For a hands-on example of this, you can see the graph below and the R code here to reproduce it. This is showing the best games on Christmas since 1984 (when full game logs were available on Basketball-Reference.) And yes, this is absurdly superfluous, and no, this is probably not a good idea. The code itself should at least be useful enough to show anyone how to do something creative with Chernoff’s faces, and feel free to change the type to 1 for a less festive and saner plot. By the way, that red star and the beard shape mean nothing. They’re random and they’ll change each time you plot.

Again, you may have to refer to the legend frequently, but maybe it’s starting to make sense now. The guys with the larger eyes are the ones with more rebounds because obviously their eyes are wide open enough to grab all the missed shots. The guys with the bigger ears are ones who played better defense because they can hear the opponents coming. Gunners are showy, so of course the guys with the most field goals will have the biggest hair. Great passers are ones who can sniff out the best opportunities. And the players with the highest percentages have the biggest mouths so they can drink in all the efficiency.

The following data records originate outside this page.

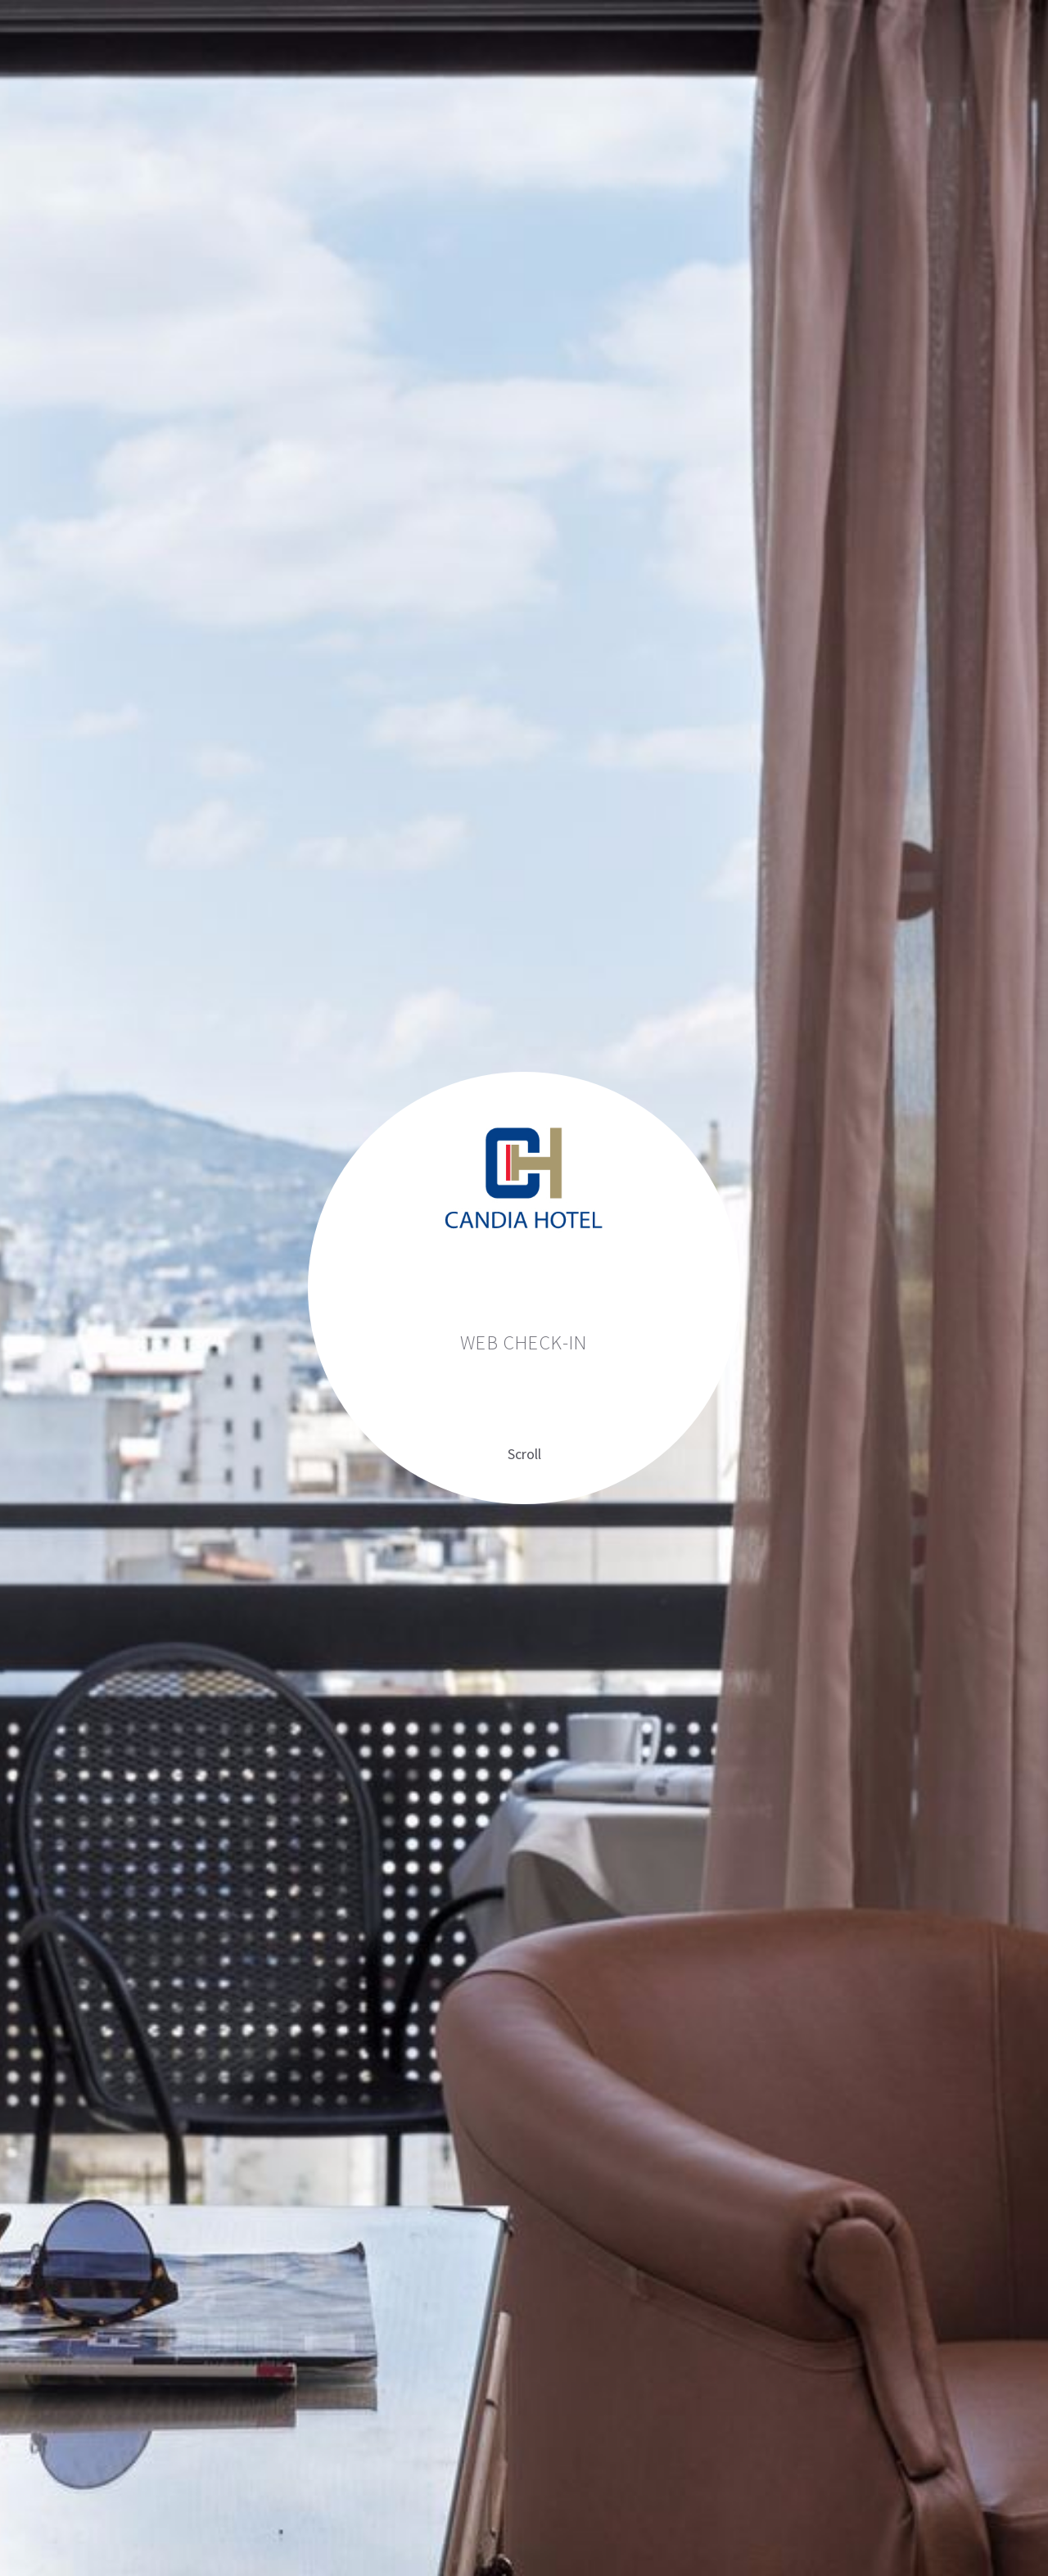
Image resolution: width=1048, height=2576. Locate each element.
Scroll (524, 1453)
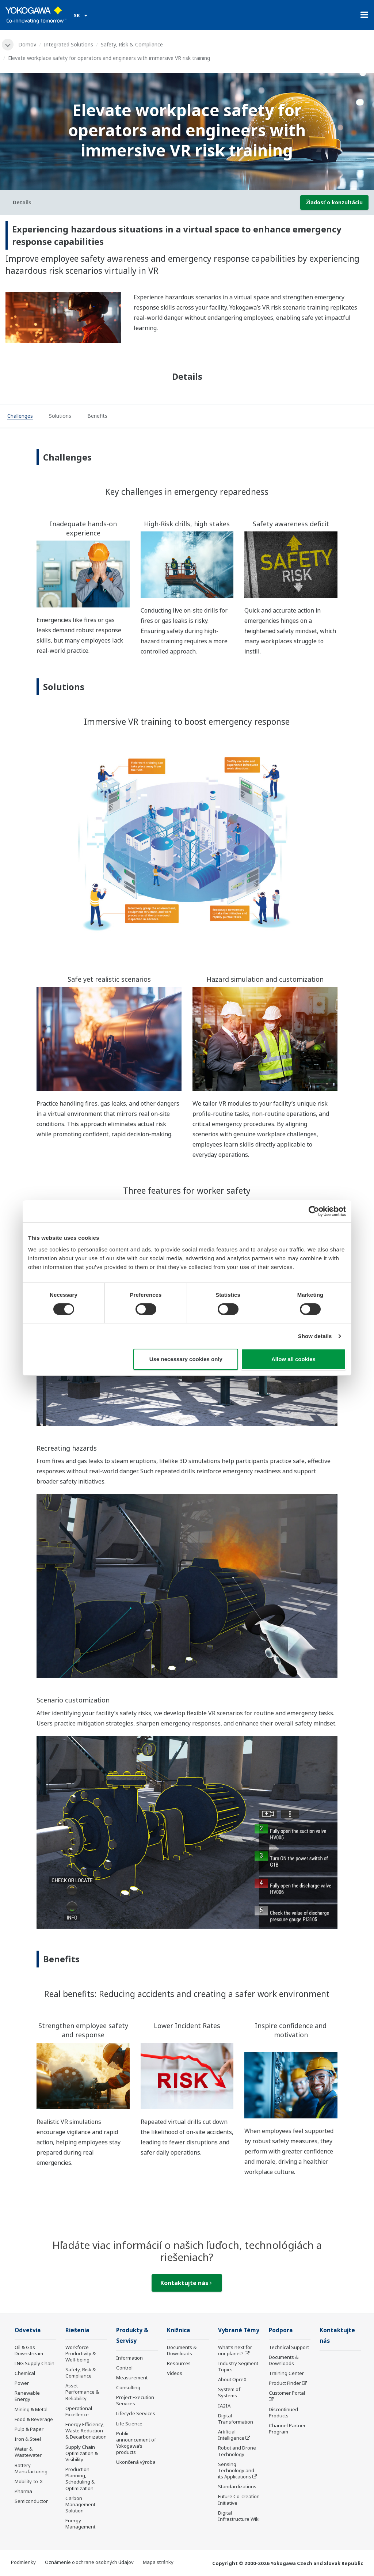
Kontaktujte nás (186, 2283)
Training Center (286, 2373)
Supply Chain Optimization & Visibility (81, 2453)
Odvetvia (28, 2330)
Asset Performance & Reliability (82, 2391)
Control (124, 2367)
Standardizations (237, 2486)
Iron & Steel (28, 2439)
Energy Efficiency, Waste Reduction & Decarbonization (86, 2430)
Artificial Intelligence (231, 2434)
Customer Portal (287, 2393)
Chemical (25, 2373)
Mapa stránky (158, 2562)
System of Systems (229, 2392)
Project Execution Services (135, 2400)
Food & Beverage (34, 2419)
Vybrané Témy (238, 2330)
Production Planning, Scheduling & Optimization (80, 2478)
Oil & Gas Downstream (29, 2350)
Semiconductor (31, 2501)
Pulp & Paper (29, 2429)
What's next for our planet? (235, 2350)
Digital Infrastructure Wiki (239, 2515)
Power (22, 2383)
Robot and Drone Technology (237, 2450)
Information (129, 2358)
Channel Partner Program (287, 2428)
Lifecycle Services (135, 2413)
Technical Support (289, 2347)
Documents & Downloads (181, 2350)
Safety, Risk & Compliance (132, 44)
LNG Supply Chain (34, 2363)
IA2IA (224, 2405)
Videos (174, 2373)
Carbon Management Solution (80, 2504)
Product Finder (285, 2383)
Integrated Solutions (68, 44)
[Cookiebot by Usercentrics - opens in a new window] (314, 1211)
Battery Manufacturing (31, 2468)
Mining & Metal (31, 2409)
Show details (315, 1336)
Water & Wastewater (28, 2452)
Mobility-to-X (29, 2481)
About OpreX (232, 2379)
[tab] (20, 417)
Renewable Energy (27, 2396)
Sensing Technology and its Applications (236, 2470)
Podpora (281, 2330)
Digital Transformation (235, 2418)
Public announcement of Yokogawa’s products (136, 2442)
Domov (27, 44)
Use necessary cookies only (185, 1359)
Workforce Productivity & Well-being (80, 2353)
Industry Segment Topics (238, 2366)
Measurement (132, 2377)
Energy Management (80, 2523)
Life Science (129, 2423)
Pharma (23, 2491)
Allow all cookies (293, 1359)
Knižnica (178, 2330)
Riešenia (77, 2330)
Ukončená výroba (136, 2462)
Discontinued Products (283, 2412)
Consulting (128, 2387)
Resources (179, 2363)
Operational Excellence (78, 2411)
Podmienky (23, 2562)
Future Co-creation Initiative (239, 2499)
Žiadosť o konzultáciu (334, 202)
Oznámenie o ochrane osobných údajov (89, 2562)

Next: Nylon Calculus -- Projecting 3-point shooting for 2017 NBA Draft prospects

Chernoff faces have many issues as effective graphing device. It’s difficult to read some of the smaller features, like nose and ear sizes, and judging the size or length of a component in general is challenging too. Radar charts are easier to comprehend, but they’re not perfect either. But if you’re going to use a chart that violates some of the basic tenets of statistical graphing just to goad the interest of the reader, you may as well have some fun with it.